#### Entries supplied:
_ _ _ _ _ _ _
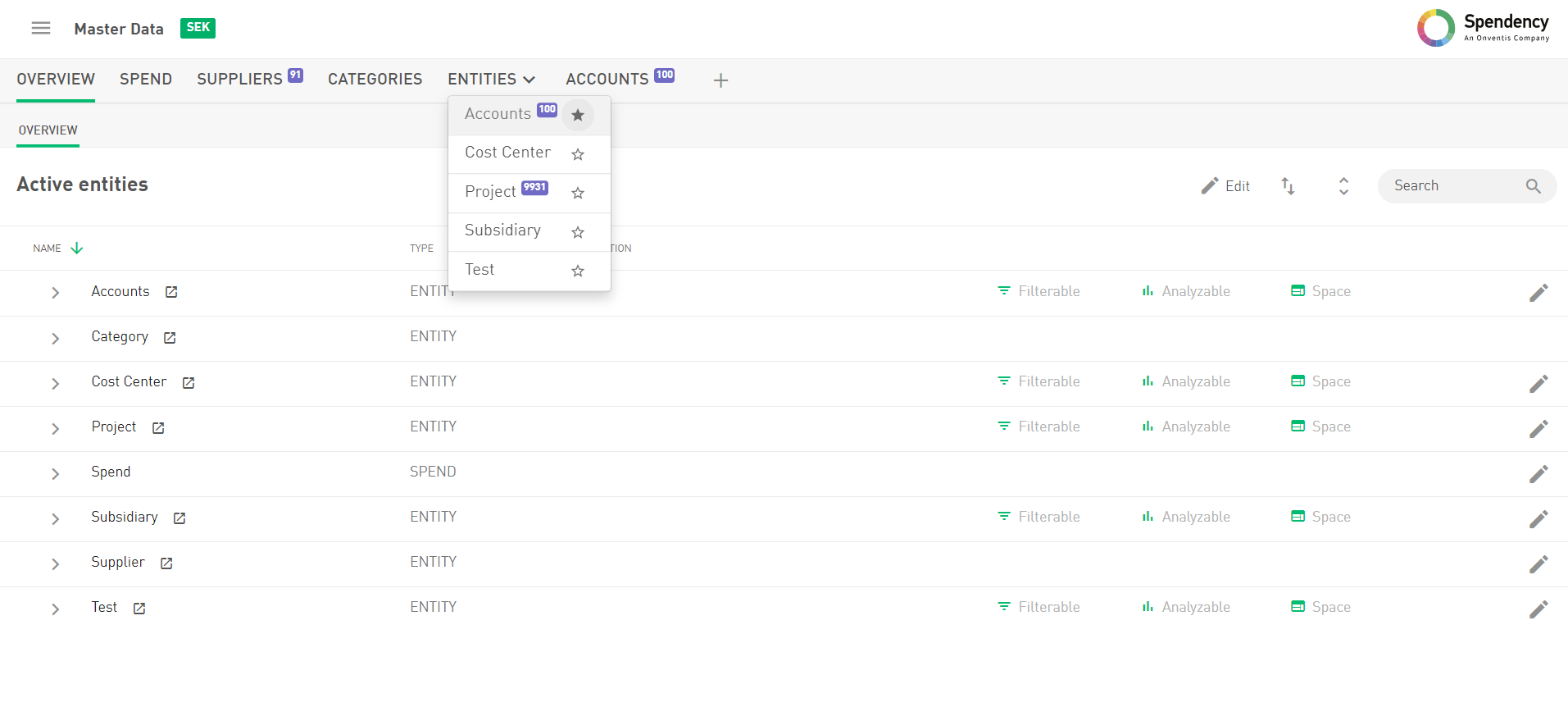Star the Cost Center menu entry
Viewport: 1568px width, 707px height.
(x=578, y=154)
_ _ _ _ _ _ _
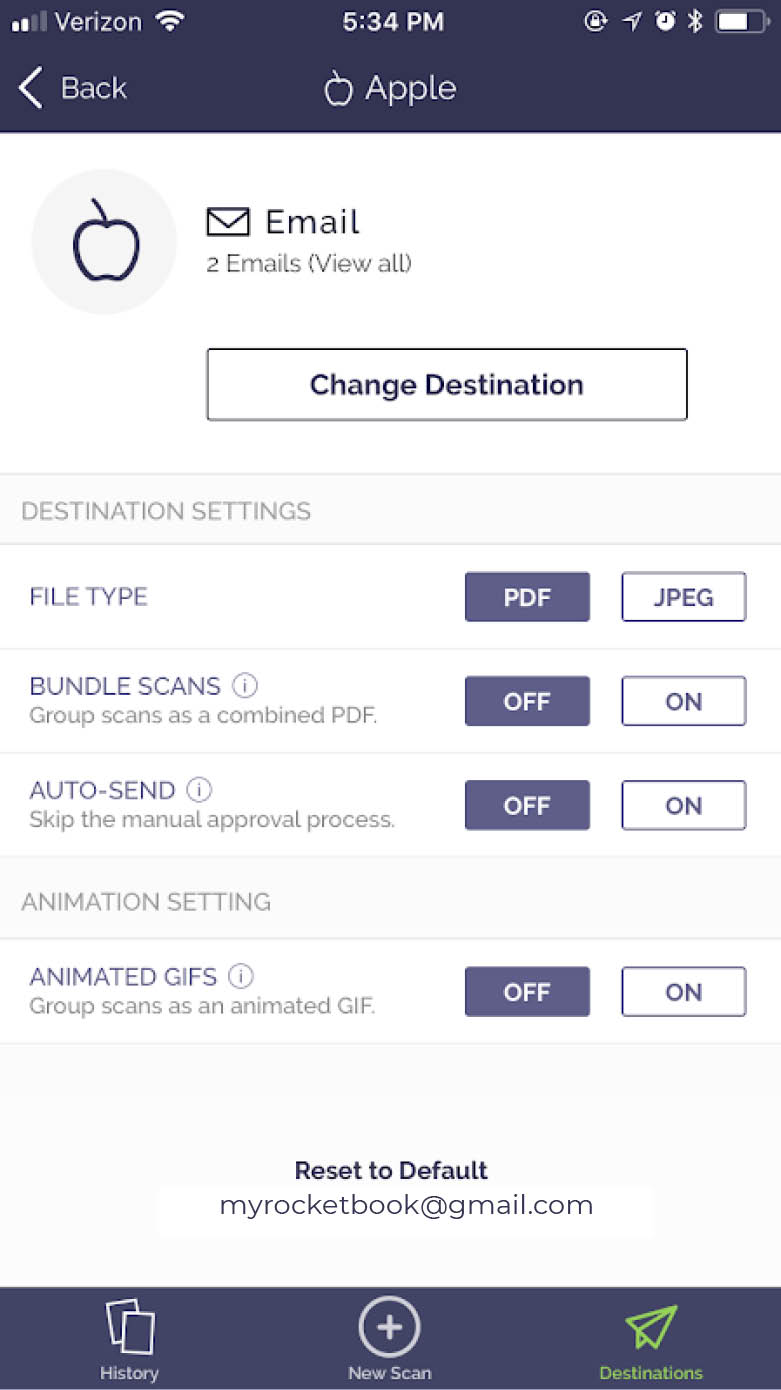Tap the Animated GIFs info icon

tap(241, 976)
_ _ _ _ _ _ _
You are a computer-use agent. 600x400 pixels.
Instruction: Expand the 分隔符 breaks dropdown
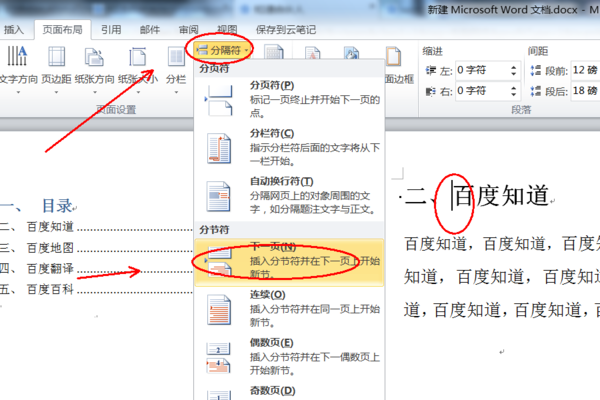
_ _ _ _ _ _ _
#### What is expected:
In the data above, which lines lie between the line with "You are a computer-use agent. 600x400 pixels." and the line with "Instruction: Expand the 分隔符 breaks dropdown", inclusive? Print those lines exactly and nothing else.

#### Output of the exercise:
You are a computer-use agent. 600x400 pixels.
Instruction: Expand the 分隔符 breaks dropdown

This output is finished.